What AI Can’t Do (and why that matters for your relationships)

There’s a lot of noise about AI taking over pretty much everything. Productivity tools. Creative work. Strategic analysis. Even emotional support chatbots.
Fine. Let me know how that works out for you when you’re sitting in a hospital waiting room at 2 a.m.

Because here’s what AI can’t do

• Show up when it’s inconvenient.
• Remember what matters to you without being prompted.
• Offer help that costs them something (time, attention, vulnerability) with no strings attached.
Being human still trumps everything. The real question is: are you actually using that advantage?

When did you last offer to help someone?

I am talking about truly helping them and expecting nothing in return. Not the conditional “buy from me and then I’ll help you.” Not the transactional networking disguised as generosity. The real thing. As in ‘Let me know if I can do anything for you. No strings.’
I’m betting your answer is: “I don’t know.” Or “What would I do that for?” Or “There’s nothing in it for me.”
I used to think that way too. About seven years ago, I made a conscious decision to change one thing. Ask how they were, then shut up and actually listen. Then ask: “Is there anything I can do for you?”
Few people have taken me up on it. But I am forever remembered for it. And if you believe in karma like I do, that karma comes back a million times over.

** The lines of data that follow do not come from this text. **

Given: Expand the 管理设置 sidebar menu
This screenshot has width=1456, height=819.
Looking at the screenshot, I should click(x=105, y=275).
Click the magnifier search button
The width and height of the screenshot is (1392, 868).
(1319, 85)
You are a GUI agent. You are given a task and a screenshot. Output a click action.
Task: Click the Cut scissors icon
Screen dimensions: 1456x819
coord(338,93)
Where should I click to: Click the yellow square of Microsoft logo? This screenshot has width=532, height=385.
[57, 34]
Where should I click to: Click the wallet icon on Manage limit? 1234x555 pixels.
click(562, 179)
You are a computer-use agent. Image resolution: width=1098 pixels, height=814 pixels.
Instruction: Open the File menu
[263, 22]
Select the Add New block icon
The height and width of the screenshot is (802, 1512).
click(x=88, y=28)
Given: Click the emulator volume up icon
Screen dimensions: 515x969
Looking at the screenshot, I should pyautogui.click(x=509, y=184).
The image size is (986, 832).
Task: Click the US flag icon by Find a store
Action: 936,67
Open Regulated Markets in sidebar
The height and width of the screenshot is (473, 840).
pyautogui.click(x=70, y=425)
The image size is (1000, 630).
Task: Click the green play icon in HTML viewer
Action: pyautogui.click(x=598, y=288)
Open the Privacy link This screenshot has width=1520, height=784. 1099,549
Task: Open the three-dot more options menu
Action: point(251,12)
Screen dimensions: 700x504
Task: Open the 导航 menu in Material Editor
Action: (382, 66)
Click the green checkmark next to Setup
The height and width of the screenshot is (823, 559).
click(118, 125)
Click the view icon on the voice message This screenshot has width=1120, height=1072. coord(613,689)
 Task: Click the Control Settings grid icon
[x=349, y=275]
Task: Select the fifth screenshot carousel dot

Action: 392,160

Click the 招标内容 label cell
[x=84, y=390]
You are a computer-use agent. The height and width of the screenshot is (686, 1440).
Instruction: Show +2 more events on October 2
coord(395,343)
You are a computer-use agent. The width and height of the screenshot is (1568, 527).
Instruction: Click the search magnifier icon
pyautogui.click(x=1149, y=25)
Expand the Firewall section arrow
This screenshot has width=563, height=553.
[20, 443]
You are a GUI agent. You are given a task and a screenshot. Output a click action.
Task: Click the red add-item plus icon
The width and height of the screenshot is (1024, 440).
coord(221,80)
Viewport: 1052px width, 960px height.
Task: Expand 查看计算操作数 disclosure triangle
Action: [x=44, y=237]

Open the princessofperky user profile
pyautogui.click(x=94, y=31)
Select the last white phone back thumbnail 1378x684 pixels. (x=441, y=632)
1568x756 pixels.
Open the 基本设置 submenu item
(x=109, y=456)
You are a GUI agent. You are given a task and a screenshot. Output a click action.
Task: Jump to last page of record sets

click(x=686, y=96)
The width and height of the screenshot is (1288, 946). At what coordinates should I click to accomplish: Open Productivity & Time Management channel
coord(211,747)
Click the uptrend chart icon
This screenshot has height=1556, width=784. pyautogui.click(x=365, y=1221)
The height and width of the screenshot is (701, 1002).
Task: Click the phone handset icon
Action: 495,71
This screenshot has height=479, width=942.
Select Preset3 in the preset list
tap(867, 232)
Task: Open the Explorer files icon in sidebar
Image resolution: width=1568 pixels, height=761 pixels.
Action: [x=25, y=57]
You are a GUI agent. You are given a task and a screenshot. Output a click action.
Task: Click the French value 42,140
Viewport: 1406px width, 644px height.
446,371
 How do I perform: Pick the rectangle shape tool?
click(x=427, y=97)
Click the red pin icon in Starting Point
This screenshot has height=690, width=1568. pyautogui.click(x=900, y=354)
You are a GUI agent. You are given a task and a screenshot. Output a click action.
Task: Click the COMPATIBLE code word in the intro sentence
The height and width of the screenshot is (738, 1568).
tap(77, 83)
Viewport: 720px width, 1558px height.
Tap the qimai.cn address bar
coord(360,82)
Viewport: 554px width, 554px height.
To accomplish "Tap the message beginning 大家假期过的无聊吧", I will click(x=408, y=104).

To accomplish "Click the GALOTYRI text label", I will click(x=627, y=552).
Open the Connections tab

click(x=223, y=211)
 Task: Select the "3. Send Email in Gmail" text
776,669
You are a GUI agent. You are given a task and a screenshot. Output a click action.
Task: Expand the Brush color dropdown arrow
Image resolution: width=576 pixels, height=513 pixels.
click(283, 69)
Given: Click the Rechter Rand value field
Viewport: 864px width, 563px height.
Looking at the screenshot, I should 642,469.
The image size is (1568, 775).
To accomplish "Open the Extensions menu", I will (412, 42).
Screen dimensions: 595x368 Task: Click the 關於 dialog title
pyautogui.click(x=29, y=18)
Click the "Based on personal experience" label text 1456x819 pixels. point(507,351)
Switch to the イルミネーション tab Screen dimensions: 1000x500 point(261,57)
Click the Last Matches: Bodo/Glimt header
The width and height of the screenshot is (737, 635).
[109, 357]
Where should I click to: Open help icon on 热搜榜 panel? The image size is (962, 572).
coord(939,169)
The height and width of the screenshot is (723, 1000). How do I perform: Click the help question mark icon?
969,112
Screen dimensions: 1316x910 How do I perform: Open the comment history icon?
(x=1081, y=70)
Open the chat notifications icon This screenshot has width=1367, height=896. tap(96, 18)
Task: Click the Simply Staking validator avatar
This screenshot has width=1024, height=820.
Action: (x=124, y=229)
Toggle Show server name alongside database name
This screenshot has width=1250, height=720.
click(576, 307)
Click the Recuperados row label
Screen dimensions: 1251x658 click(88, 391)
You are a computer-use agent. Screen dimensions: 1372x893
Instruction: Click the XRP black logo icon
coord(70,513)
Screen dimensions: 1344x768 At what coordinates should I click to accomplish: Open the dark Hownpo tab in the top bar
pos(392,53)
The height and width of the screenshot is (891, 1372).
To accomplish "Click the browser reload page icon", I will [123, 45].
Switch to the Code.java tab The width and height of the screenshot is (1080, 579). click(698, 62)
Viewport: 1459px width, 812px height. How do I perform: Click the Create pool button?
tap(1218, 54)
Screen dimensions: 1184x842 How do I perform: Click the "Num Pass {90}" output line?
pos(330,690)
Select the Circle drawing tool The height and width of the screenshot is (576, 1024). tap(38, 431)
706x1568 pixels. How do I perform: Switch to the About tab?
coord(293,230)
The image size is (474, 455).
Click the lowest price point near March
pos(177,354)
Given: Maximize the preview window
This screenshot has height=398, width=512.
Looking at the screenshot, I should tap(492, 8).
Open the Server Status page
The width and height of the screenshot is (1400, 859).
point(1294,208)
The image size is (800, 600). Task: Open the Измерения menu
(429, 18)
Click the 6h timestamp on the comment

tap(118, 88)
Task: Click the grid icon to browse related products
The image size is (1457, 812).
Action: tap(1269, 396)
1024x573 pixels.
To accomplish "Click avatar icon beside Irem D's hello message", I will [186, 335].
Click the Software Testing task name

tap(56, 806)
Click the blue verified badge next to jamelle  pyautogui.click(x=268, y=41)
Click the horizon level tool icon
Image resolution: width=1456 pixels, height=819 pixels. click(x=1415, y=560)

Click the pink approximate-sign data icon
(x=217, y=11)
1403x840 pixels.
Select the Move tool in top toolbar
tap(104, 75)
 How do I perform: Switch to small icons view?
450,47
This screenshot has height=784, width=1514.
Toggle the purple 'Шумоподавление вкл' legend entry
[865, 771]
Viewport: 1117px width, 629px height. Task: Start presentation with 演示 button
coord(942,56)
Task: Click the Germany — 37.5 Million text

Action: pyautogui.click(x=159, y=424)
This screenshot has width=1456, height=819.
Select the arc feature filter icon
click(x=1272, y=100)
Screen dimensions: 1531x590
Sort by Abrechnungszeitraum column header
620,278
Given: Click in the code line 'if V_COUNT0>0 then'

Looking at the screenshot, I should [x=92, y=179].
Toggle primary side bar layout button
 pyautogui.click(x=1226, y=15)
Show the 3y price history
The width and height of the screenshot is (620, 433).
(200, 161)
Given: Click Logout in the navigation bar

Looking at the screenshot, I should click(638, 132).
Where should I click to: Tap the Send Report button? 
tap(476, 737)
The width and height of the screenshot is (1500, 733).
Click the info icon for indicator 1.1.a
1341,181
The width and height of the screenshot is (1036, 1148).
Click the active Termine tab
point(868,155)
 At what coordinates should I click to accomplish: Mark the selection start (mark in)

Last week, I shared ideas about building friendships in adulthood. Today, let’s look at ways to deepen BOTH professional and personal relationships in ways that actually matter.

  1. Offer help free of obligation. Just because.
    Someone did this for me recently. Completely out of the blue. No pity. No charity. No sales call masquerading as kindness. No quid pro quo. Just one human extending their hand and another accepting it. Neither of us will forget the other. Ever.
    Most of us are so focused on surviving and thriving that we forget that simple acts create lasting bonds. Spending 30 minutes with another human means infinitely more than knocking another item off the endless to-do list.
  2. Be the one who makes the effort.
    In business, we respect people who raise their hands first, follow up as required, and generally keep things moving forward. Those people are valued. Promoted. Remembered.
    Friendships work exactly the same way.
    Some experts call this “aggressive friendship.” Calling, texting, and arranging plans without apology or embarrassment. Not waiting for the perfect moment. Not wondering if you’re being annoying.
    One simple practice to start today: Whenever you think of a friend, call them. Right then. Even if it’s only five minutes. Even if it feels random.
    Your competitive advantage in business was often your ability to move fast and follow through. Why would friendship be different?
  3. Tailor your approach to what they actually need.
    In business, we ask customers about their preferences so we can tailor our approach. Nobody questions this. Everyone appreciates it. And it works exactly the same way in our personal relationships.
    Think deliberately about how you engage with specific people. Research shows men often connect better “shoulder-to-shoulder” (i.e. coaching kids’ teams, volunteering, working on projects) than face-to-face over dinner. Women often need different things. A couple of hours to simply BE, a treat time, ten minutes on the run just to vent. Your friends need different things from each other.
    Stop defaulting to the same tired coffee meeting and actually think about what energizes the person you’re trying to connect with.
  4. Ask for help.
    We all want to be seen as strong, invincible, together. Here’s the truth: NONE of us are. We’ve simply learned to wear impenetrable masks.
    I did it for years. Until I realized I was wasting enormous energy trying to figure out things that could be easily solved if I just asked.
    Research confirms what feels counterintuitive. Asking for help strengthens relationships. We think it burdens people. It doesn’t. Think about how you feel when a friend trusts you enough to ask for help.
    It doesn’t have to be major. A recommendation. Advice on a decision. The vulnerability of asking signals trust, and trust deepens the connection.
  5. Get out of your own head.
    Nobody worries more about you, your appearance, your demeanour, and your every move than YOU.
    I see so many of us arrested by fear of being … what? Not enough?
    Get over yourself. Nobody is enough. We’ve all got weak spots. And we’ve all got way more brilliance than we give ourselves credit for. Brilliance others love and rely on.
    Before seeing a friend, consider: Is there something specific I want to discuss? Something they mentioned last time I should follow up on? It’s not overthinking. It’s showing up engaged instead of defaulting to surface-level pleasantries because you’re worried about how you’re coming across.

The human advantage

AI will never replicate the memory of someone showing up for you when they didn’t have to. The feeling of being seen by another human who asks how you are and waits for the real answer. The satisfaction of helping someone who trusts you enough to ask.
These aren’t soft skills. They’re survival skills. Especially now, when everything feels uncertain, and algorithms are optimizing everything except what actually sustains us.

Real relationships are infrastructure. And unlike the infrastructure you’ve built professionally, this kind requires something you’re exceptionally good at when you choose to deploy it. Showing up consistently, reading the room, and making the effort even when it’s not convenient.
You built companies, careers and lives. For yourself; for others. You can build this too.
Tell me how it goes for you, will you?